_TASK LIST_.
(a) In the music review, which songwriter is named as someone the world has no patience for?
(b) Can you quote the records word for word, starting at the very beginning of the records and ending at the line that contains "click(17, 796)", with both ends included and the pictures left out?

_SOURCE PASSAGE_.
Indie and Lo-Fi music review Glutton For Punishment.
Okay, imagaine The Replacements, George Jones, The Minutemen, The Mekons, CCR, Neil Young, Dylan, Warren Zevon, Elvis Costello, Bruce Springsteen, Big Star, Exile On Mainstreet era Stones, & early REM---all rolled into one. Then toss in your your small town bar's favorite local jam/cover band. Outside of a few critical raves & a small cult of ardent admirers, the world has no patience for songwriters like Jack Logan. Or for albums like Bulk. Which is a shame because there's some incredible stuff at work here. You may not like every song on here, but I'd wager to guess there's more than 10 ya can't do without.

Drunken, lo-fi & loose---this is what the term "Indy Rock" is supposed to mean. A virtual smorgasboard of musical styles are on display: Garage,Punk,Country,Pop,& good old fashioned Rock & Roll. But be warned: these aren't studio recordings. So whiney audiophiles---don't waste your money or your breath. But if you're not afraid of a little grit in your speakers, read on.

_DATA_.
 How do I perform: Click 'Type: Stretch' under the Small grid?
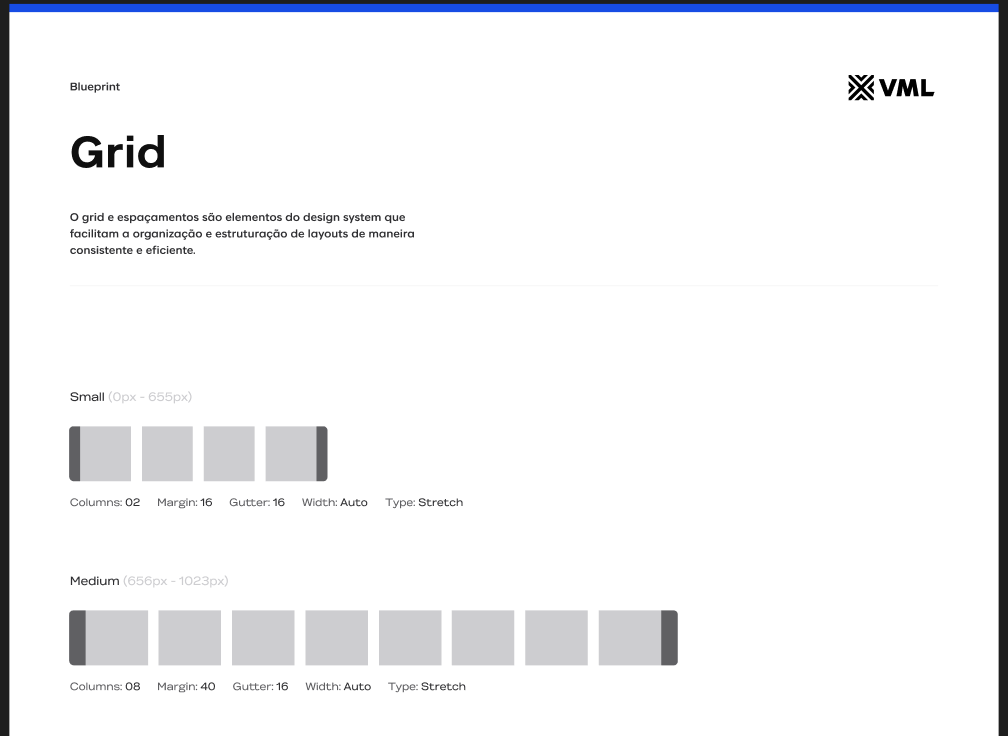[x=424, y=502]
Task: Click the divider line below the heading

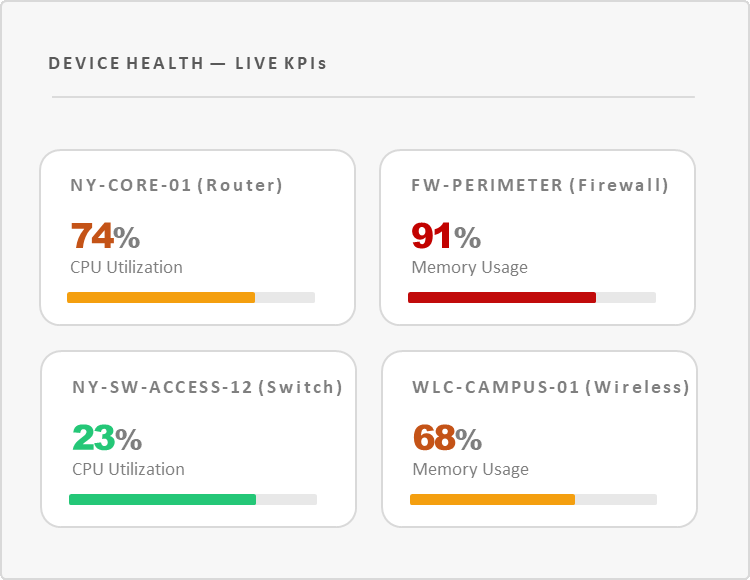Action: coord(373,97)
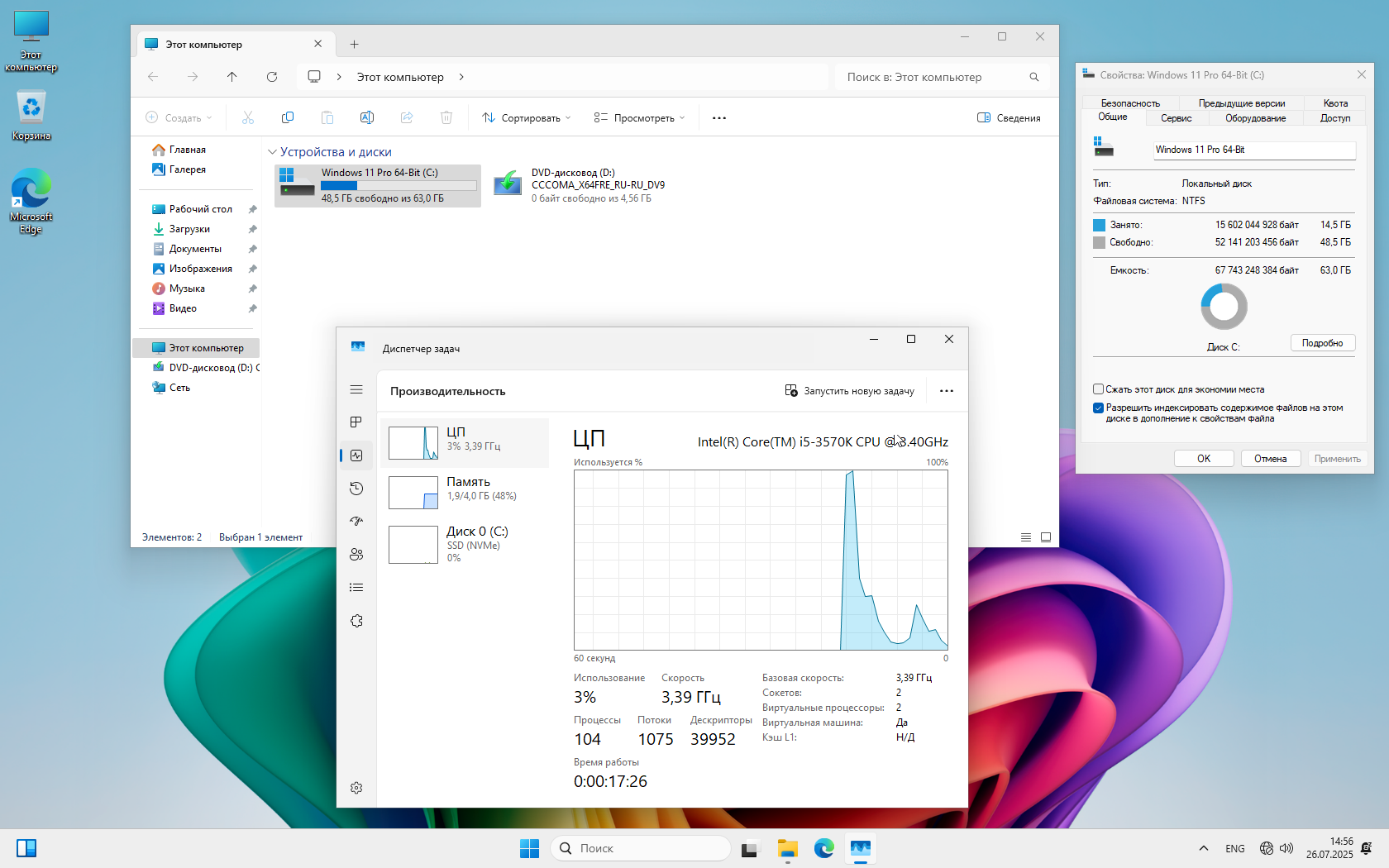This screenshot has height=868, width=1389.
Task: Open Services puzzle icon in Task Manager
Action: click(x=356, y=621)
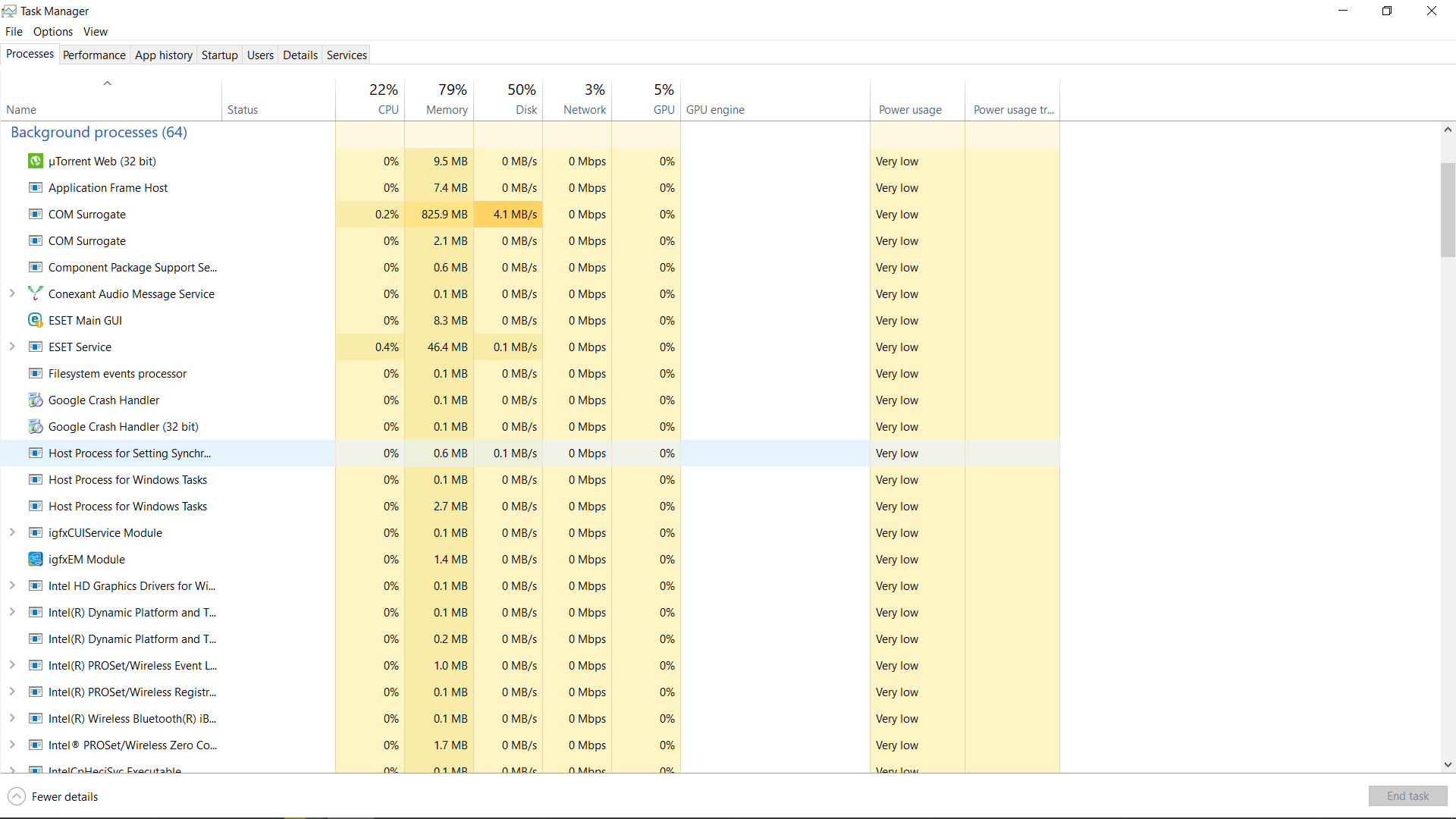Click the Fewer details arrow icon
Screen dimensions: 1456x819
click(17, 796)
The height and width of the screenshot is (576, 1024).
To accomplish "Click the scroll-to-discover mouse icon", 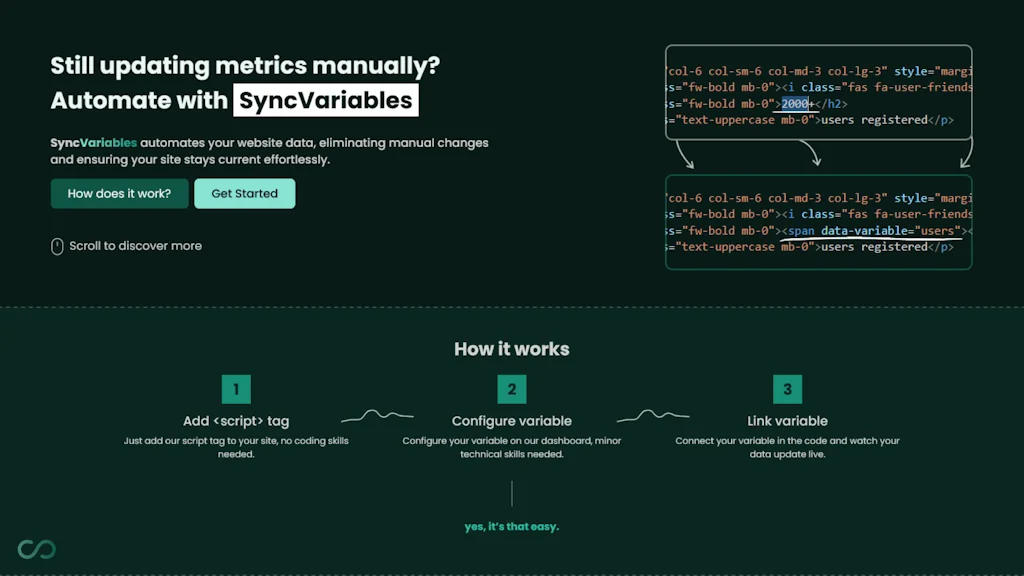I will point(57,245).
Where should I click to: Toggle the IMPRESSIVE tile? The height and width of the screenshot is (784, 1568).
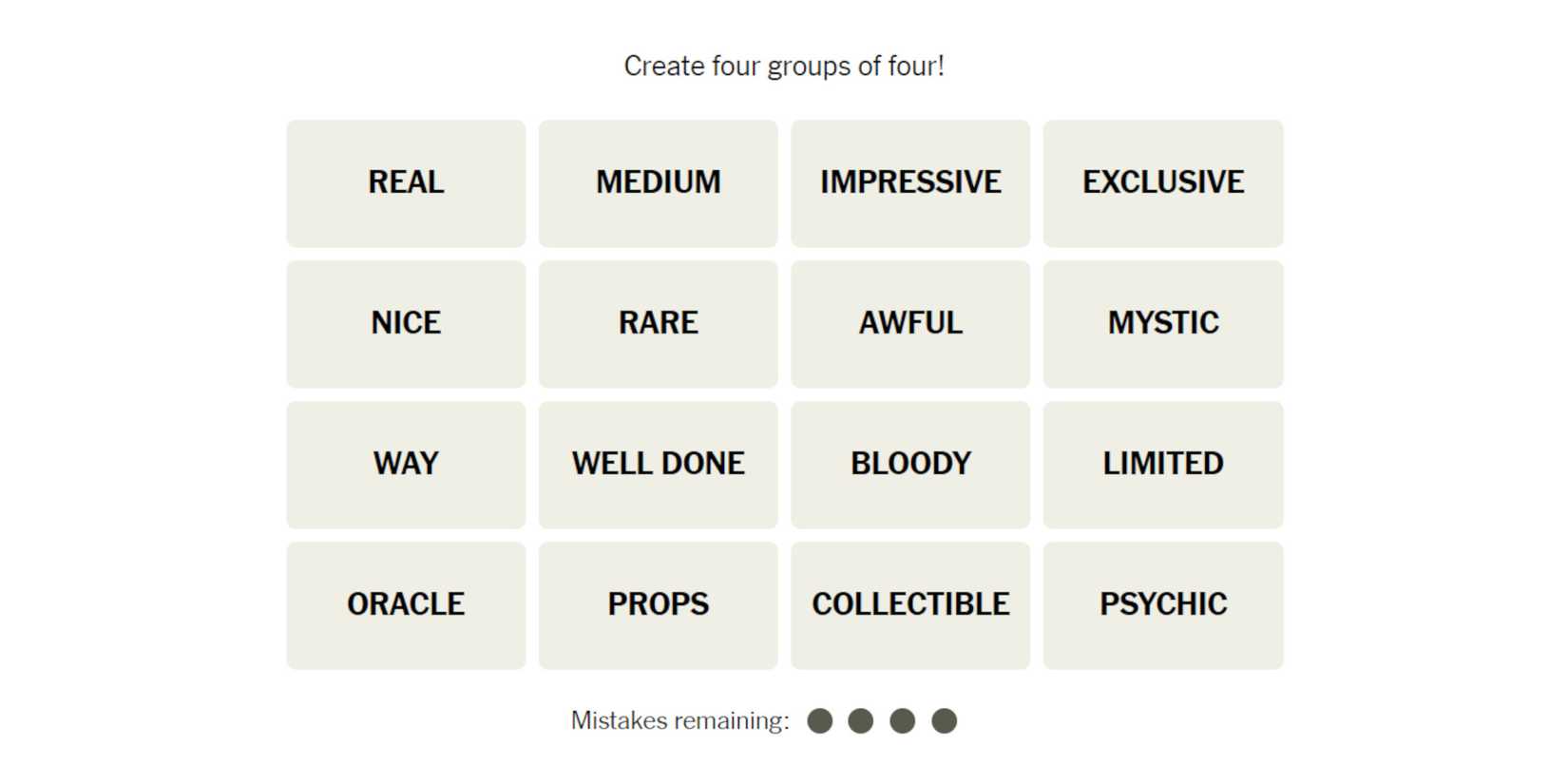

_ANSWERS_.
(a) Jack Logan.

(b)
 How do I perform: Click 'Type: Stretch' under the Small grid?
[x=424, y=502]
Task: Click the divider line below the heading

Action: coord(373,97)
This screenshot has height=868, width=1389.
Task: Open Services puzzle icon in Task Manager
Action: click(x=356, y=621)
Click the Fewer details arrow icon
Screen dimensions: 1456x819
click(17, 796)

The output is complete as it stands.